Ikhbar.com: Hasil penelitian di Charles University, Republik Ceko menyebut Indonesia merupakan negara kedua penghasil karya ilmiah terindikasi predator yang terindeks Scopus selama periode 2015-2017. Angkanya tidak main-main, yakni sebesar 17% atau sebanding 1 dari setiap 6 artikel yang terbit.
Peneliti Pusat Riset Kewilayahan Badan Riset dan Inovasi Nasional (BRIN), Amin Mudzakkir mengungkapkan, hal itu hanyalah sedikit dari banyaknya permasalahan dalam dunia penelitian di Indonesia.
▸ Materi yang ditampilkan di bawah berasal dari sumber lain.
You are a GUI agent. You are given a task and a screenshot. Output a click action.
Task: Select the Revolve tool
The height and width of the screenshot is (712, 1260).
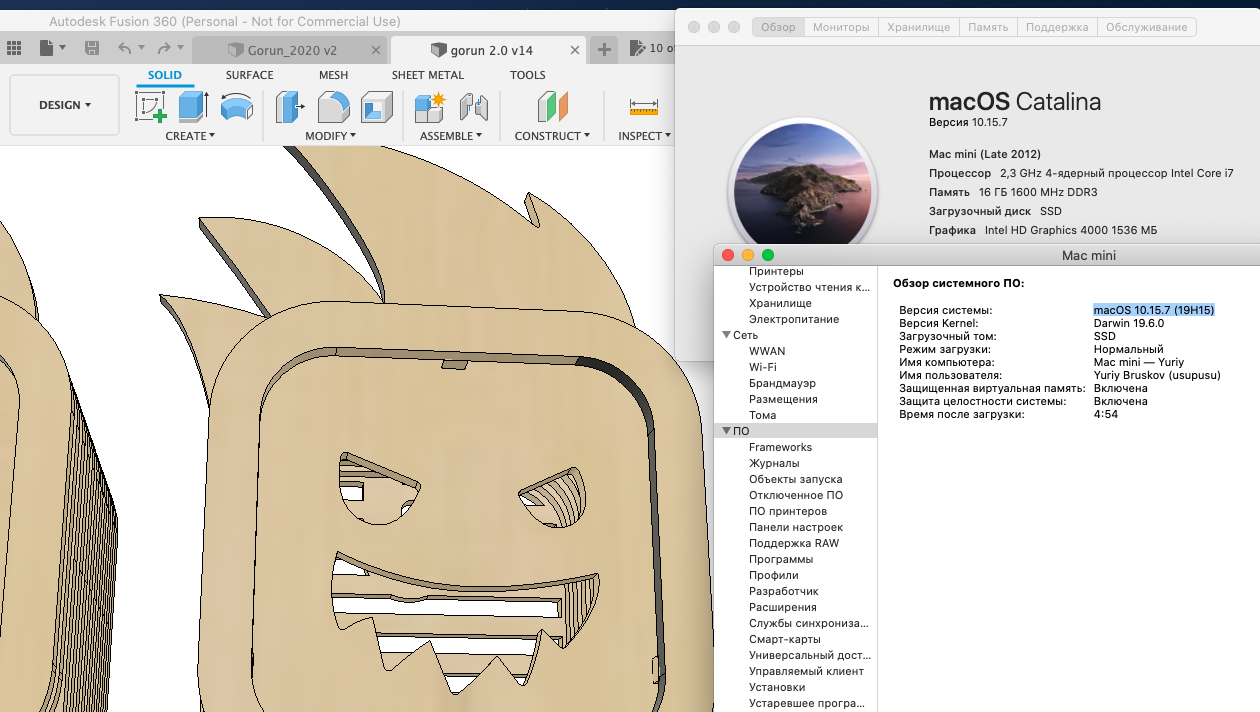click(x=236, y=106)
“Ada juga soal penganggaran, terutama pada penelitian di bidang sosial dan humaniora. Hingga saat ini, masih jarang sekali adanya filantropi yang mendukung proses penelitian tersebut,” ungkap Amin, saat menjadi pembicara dalam Workshop Penulisan Artikel Jurnal Internasional yang diselenggarakan Ikhbar.com bersama Sekolah Tinggi Ilmu Tarbiyah (STIT) Buntet Pesantren Cirebon, Sabtu, 28 Januari 2023.
Amin mengatakan, masyarakat sipil, terutama di kelas menengah tidak mempunyai kemampuan dan kebutuhan yang kuat dalam pembiayaan riset sosial-humaniora. Akibatnya, riset di bidang tersebut yang berorientasi kritis pun menempati posisi pinggiran.
“Ada memang pendanaan riset, tapi lebih tepatnya survei. Apalagi di tahun politik, survei elektoral banyak yang membutuhkan,” kata dia.
Menurut Amin, jika pun ada pendana dengan mengatasnamakan filantropi yang turut mendorong dilakukannya riset sosial-humaniora, kemungkinan hanya untuk tema-tema yang mendukung keberlanjutan kepentingan mereka. “Ujung-ujungnya kembali mengharapkan kucuran anggaran dari negara. Itu pun sama, bisa mengurangi nilai kritis dan kebebasan dalam melaksanakan proses penelitian.
Di sisi lain, lanjut dia, seperti halnya kecenderungan pada negara-negara post-kolonial, tradisi riset dan pengajaran di Indonesia mengalami pemisahan.”Di sisi lain, di universitas, porsi untuk riset masih jauh di bawah porsi untuk pengajaran,” jelas Amin.
Amin juga menyayangkan atas gagasan negara untuk mendorong jumlah publikasi perguruan tinggi di jurnal internasional bereputasi, tetapi seolah meninggalkan pentingnya basis edukasi dan pendalaman kualitas dalam proses-proses tersebut.
“Akibatnya, yang muncul hanya soal angka dan jumlah. Bahkan, para peneliti dari kalangan akademik tidak bisa memahami proses, hanya berorientasi pada penerbitan tanpa mempedulikan kualitas dan dampak positif dari hasil penelitan tersebut untuk masyarakat,” kata Amin.